■ Problem details ■
Make an exact copy of every record that follows.

■ Provided entries ■

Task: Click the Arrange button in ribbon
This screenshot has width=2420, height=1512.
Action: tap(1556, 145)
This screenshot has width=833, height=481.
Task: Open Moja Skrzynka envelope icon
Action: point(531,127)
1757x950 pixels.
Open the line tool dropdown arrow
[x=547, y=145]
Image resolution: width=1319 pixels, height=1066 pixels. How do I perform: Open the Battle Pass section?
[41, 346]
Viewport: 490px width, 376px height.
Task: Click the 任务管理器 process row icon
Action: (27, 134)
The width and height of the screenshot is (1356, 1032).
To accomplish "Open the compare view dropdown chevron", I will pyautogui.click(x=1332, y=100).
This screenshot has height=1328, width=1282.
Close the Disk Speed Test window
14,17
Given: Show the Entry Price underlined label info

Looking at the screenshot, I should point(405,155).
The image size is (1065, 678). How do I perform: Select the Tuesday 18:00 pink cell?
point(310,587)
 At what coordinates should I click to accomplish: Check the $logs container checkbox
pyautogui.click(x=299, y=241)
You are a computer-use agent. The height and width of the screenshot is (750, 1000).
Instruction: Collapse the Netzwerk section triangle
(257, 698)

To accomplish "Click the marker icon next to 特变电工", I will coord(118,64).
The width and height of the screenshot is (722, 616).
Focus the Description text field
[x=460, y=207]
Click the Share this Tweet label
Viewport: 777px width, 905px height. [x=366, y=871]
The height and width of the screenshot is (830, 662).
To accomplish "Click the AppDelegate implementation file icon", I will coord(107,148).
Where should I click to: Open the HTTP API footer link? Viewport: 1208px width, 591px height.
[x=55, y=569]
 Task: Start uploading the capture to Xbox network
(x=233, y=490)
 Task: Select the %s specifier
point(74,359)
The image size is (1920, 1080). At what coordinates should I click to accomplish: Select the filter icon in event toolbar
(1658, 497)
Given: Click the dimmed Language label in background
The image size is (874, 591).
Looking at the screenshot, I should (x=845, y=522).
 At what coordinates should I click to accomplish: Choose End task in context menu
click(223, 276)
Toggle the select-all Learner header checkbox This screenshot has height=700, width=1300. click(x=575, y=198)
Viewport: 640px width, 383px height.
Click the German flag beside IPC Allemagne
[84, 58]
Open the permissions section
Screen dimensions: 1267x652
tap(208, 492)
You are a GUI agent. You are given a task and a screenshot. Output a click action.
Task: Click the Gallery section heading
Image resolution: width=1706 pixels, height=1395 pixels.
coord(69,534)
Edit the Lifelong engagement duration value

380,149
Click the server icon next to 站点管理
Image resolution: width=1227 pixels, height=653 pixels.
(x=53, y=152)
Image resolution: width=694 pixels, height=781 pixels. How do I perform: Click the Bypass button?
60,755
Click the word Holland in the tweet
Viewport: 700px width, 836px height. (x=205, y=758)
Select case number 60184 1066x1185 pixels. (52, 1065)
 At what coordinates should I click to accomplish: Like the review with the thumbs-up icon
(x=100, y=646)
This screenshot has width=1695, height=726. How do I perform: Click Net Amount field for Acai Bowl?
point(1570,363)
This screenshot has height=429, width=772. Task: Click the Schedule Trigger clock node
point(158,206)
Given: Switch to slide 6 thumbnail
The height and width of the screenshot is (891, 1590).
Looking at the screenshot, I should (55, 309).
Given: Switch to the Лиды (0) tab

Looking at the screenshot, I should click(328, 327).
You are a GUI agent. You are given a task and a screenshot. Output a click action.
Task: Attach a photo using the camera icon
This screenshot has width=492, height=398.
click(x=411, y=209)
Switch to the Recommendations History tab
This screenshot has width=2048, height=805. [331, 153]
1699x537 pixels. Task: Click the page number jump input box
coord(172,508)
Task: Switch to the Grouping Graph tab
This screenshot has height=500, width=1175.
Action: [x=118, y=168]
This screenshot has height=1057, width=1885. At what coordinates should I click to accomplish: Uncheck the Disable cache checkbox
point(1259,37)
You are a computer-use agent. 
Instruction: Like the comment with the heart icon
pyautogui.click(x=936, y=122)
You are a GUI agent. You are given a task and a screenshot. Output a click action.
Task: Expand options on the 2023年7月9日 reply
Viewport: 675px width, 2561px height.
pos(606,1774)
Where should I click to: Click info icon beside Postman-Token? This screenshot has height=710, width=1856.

■ Written solution ■
Task: Click the Arrange button in ribbon
This screenshot has width=2420, height=1512.
Action: tap(1556, 145)
This screenshot has width=833, height=481.
Task: Open Moja Skrzynka envelope icon
Action: point(531,127)
1757x950 pixels.
Open the line tool dropdown arrow
[x=547, y=145]
Image resolution: width=1319 pixels, height=1066 pixels. How do I perform: Open the Battle Pass section?
[41, 346]
Viewport: 490px width, 376px height.
Task: Click the 任务管理器 process row icon
Action: (27, 134)
The width and height of the screenshot is (1356, 1032).
To accomplish "Open the compare view dropdown chevron", I will pyautogui.click(x=1332, y=100).
This screenshot has height=1328, width=1282.
Close the Disk Speed Test window
14,17
Given: Show the Entry Price underlined label info

Looking at the screenshot, I should point(405,155).
The image size is (1065, 678). How do I perform: Select the Tuesday 18:00 pink cell?
point(310,587)
 At what coordinates should I click to accomplish: Check the $logs container checkbox
pyautogui.click(x=299, y=241)
You are a computer-use agent. The height and width of the screenshot is (750, 1000).
Instruction: Collapse the Netzwerk section triangle
(257, 698)

To accomplish "Click the marker icon next to 特变电工", I will coord(118,64).
The width and height of the screenshot is (722, 616).
Focus the Description text field
[x=460, y=207]
Click the Share this Tweet label
Viewport: 777px width, 905px height. [x=366, y=871]
The height and width of the screenshot is (830, 662).
To accomplish "Click the AppDelegate implementation file icon", I will coord(107,148).
Where should I click to: Open the HTTP API footer link? Viewport: 1208px width, 591px height.
[x=55, y=569]
 Task: Start uploading the capture to Xbox network
(x=233, y=490)
 Task: Select the %s specifier
point(74,359)
The image size is (1920, 1080). At what coordinates should I click to accomplish: Select the filter icon in event toolbar
(1658, 497)
Given: Click the dimmed Language label in background
The image size is (874, 591).
Looking at the screenshot, I should (x=845, y=522).
 At what coordinates should I click to accomplish: Choose End task in context menu
click(223, 276)
Toggle the select-all Learner header checkbox This screenshot has height=700, width=1300. click(x=575, y=198)
Viewport: 640px width, 383px height.
Click the German flag beside IPC Allemagne
[84, 58]
Open the permissions section
Screen dimensions: 1267x652
tap(208, 492)
You are a GUI agent. You are given a task and a screenshot. Output a click action.
Task: Click the Gallery section heading
Image resolution: width=1706 pixels, height=1395 pixels.
coord(69,534)
Edit the Lifelong engagement duration value

380,149
Click the server icon next to 站点管理
Image resolution: width=1227 pixels, height=653 pixels.
(x=53, y=152)
Image resolution: width=694 pixels, height=781 pixels. How do I perform: Click the Bypass button?
60,755
Click the word Holland in the tweet
Viewport: 700px width, 836px height. (x=205, y=758)
Select case number 60184 1066x1185 pixels. (52, 1065)
 At what coordinates should I click to accomplish: Like the review with the thumbs-up icon
(x=100, y=646)
This screenshot has width=1695, height=726. How do I perform: Click Net Amount field for Acai Bowl?
point(1570,363)
This screenshot has height=429, width=772. Task: Click the Schedule Trigger clock node
point(158,206)
Given: Switch to slide 6 thumbnail
The height and width of the screenshot is (891, 1590).
Looking at the screenshot, I should (55, 309).
Given: Switch to the Лиды (0) tab

Looking at the screenshot, I should click(328, 327).
You are a GUI agent. You are given a task and a screenshot. Output a click action.
Task: Attach a photo using the camera icon
This screenshot has width=492, height=398.
click(x=411, y=209)
Switch to the Recommendations History tab
This screenshot has width=2048, height=805. [331, 153]
1699x537 pixels. Task: Click the page number jump input box
coord(172,508)
Task: Switch to the Grouping Graph tab
This screenshot has height=500, width=1175.
Action: [x=118, y=168]
This screenshot has height=1057, width=1885. At what coordinates should I click to accomplish: Uncheck the Disable cache checkbox
point(1259,37)
You are a computer-use agent. 
Instruction: Like the comment with the heart icon
pyautogui.click(x=936, y=122)
You are a GUI agent. You are given a task and a screenshot. Output a click action.
Task: Expand options on the 2023年7月9日 reply
Viewport: 675px width, 2561px height.
pos(606,1774)
Where should I click to: Click info icon beside Postman-Token? This screenshot has height=710, width=1856.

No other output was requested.